You seem to have decided that I'm your play thing. That you can come in and swat me around, give me grief for trusting my wonderful boyfriend and trusting him. You honestly think I give a fuck what you want or how you feel? You know what. 

                                                         BYE. BYE. DOUCHE BAG.
We had a good run, but it's over now. And I'm glad it is. I hope every night you go to bed and think of me, I hope you feel the same sense of loss and regret I felt when I was with you. I found the most amazing man in the world and he loves me. I hope that the poor girl who finds herself unfortunate enough to end up in your arms, runs. I hope she knows what is best for herself. I hope she does to you, what you did to me.
Now that I have that out. Good night internet. 

5/10/11

The scream progressively got louder. The scream of pain, of terror, of desperation. It grew and grew as the dull blade of the pocket knife slowly split the skin of her thigh among the many other scars and scabs of previous woes. She became afraid her mother would awaken at  her screams of pleasure and pain. She took the fist of the hand that wasn't slicing her leg and bit down hard on it. It stifled her just enough. She began to carve, she knew it'd be gone in a matter of months, she didn't scar well. She carved and carved. what was once just a mass of lines became recognizable as names, then the names formed a list. After an hour passed she sat back and sighed in relief. The first time she had done cuts this deep huge tears streamed down her face, but now she was accustomed to the pain, actually... It wasn't even pain anymore, it was now as comforting as a hug. Sitting back on her bed she looked at the knife sticking out of her thigh and felt it as her heart pumped blood to her lower leg, each time creating an even larger trickle of blood. Soon her whole leg was crimson.

A year ago today, this was my story. and look how far I've come.

1/20/11

For my lovely Nicole...

I opened the small colorful box. A treasure lay hidden within, wrapped in a bright foil wrapper with cartoon characters on it, this one had Barbie but who knew what the next would be. They showed you a small glimpse of what lay within. Quickly I shook this small gift from it's resting place. My small hands felt around for the place where the foil had been closed. This gift was a Nestle WonderBall.



The most deiclious treat for a small child back when I was 4. These filled my stocking every Christmas, layed on desk every Valentines day and Easter, sat in the cauldron on St. Patty's day, rested in the trick-or-treating pail on Halloween, and filled their own box on my birthday. They were basically THE singular bit of sustance I would devour in copious amounts from age 4 to 9.
At age 12 they disappeared and I had to find a new food to keep my hyperactive body going. Turns out Nestle sold the rights to make the Wonder Balls to a company called Frankford Candy. Turns out they still make them. They have also asked that if you would like to know if there is a place to purchess them you email them.

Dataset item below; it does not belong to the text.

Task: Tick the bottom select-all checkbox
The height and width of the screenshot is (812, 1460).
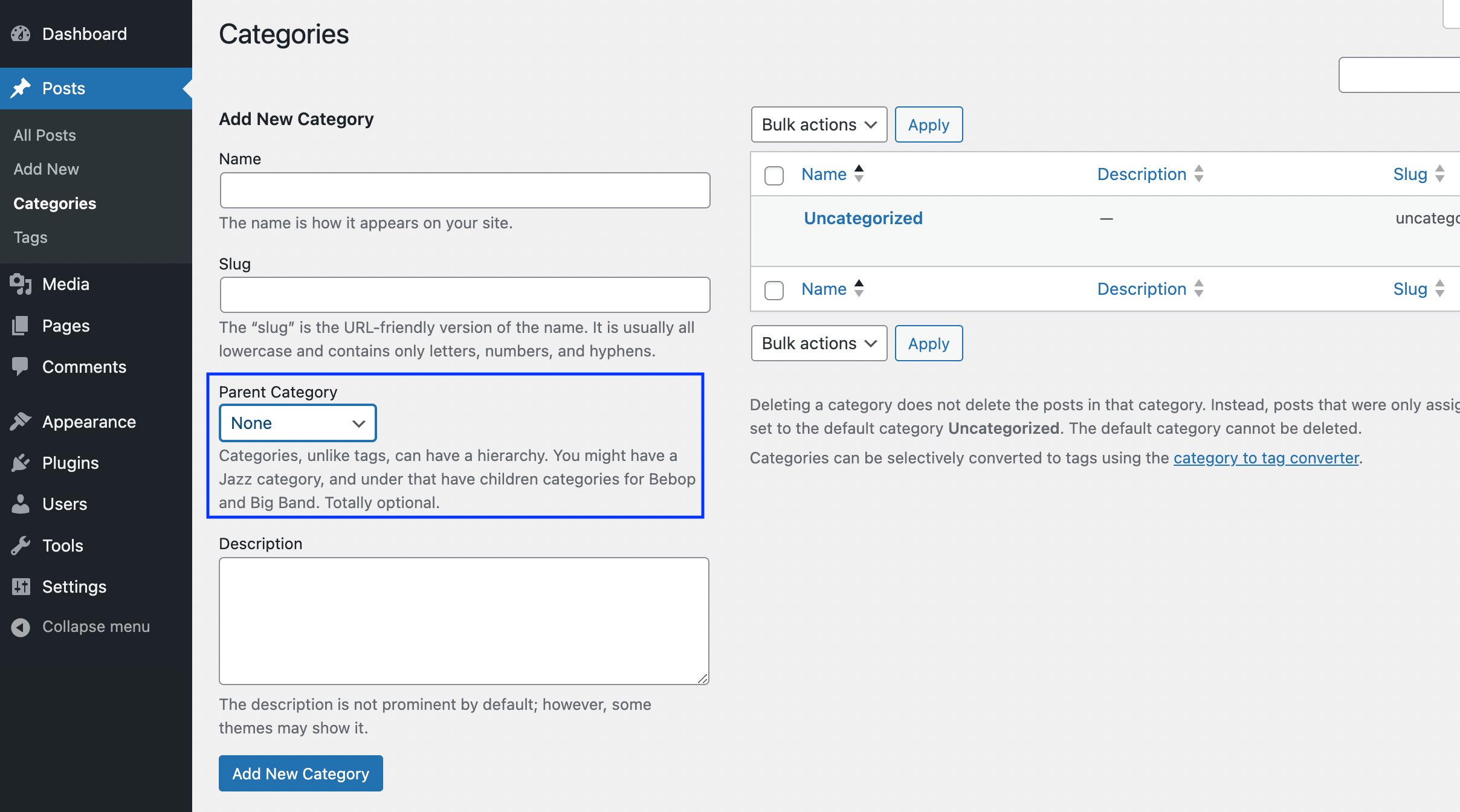Action: (x=773, y=289)
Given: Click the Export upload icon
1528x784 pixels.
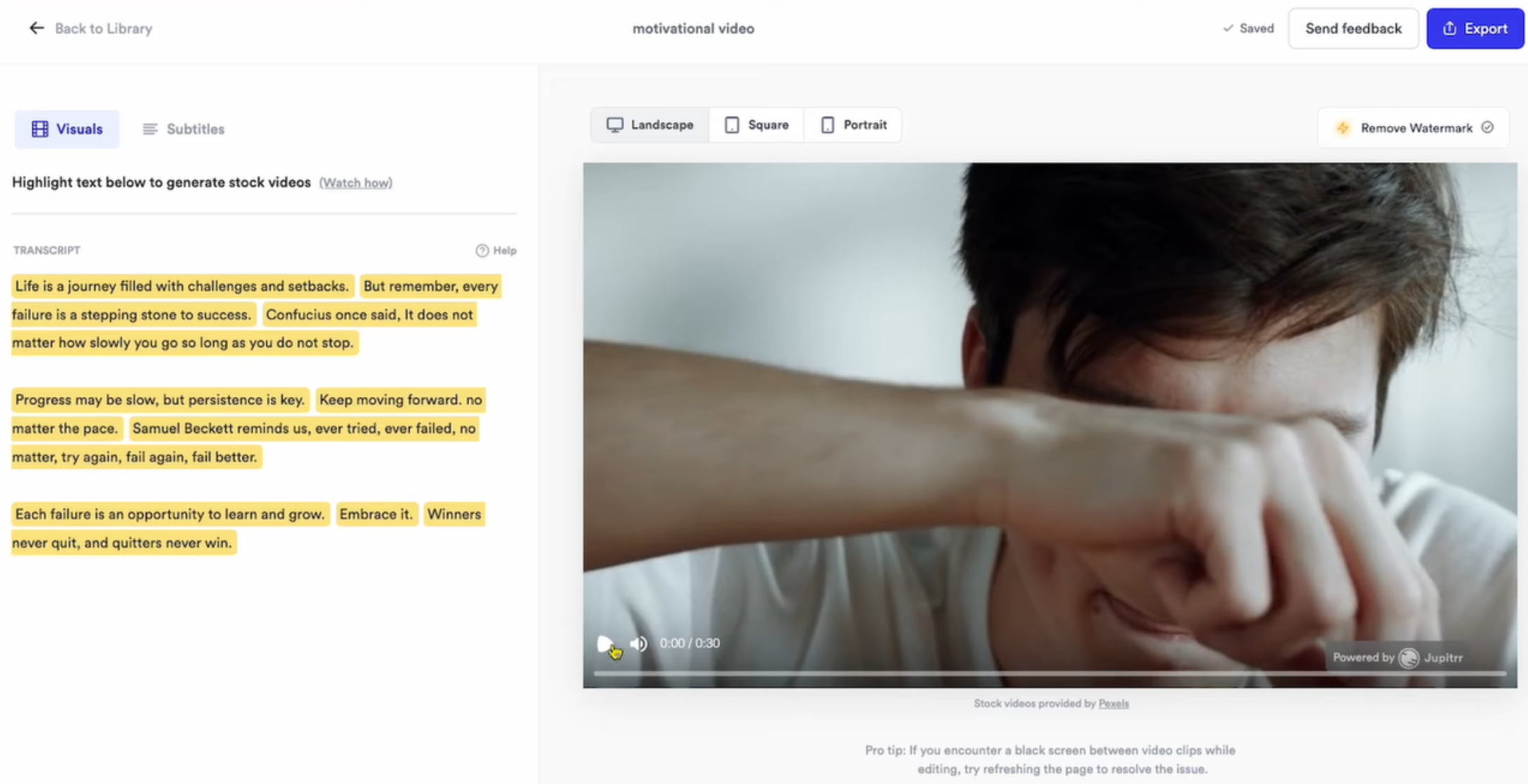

What's that? You want the email address? Any time my lovelies. Here it is; info@frankfordcandy.com. DO IT. I emailed them. I will update you when I know if there is a place near me.

OH I'M SO EXCITED FOR WONDERBALL!!!!!!!! http://www.youtube.com/watch?v=F-z_WSTjr7c
UPDATE: They only did Spongebob ones and, get this, THEY NO LONGER MAKE THEM! NOOOOOOOOOOOOOOOOOOOOOOOOOOOOOOOOOOOOOOOOO!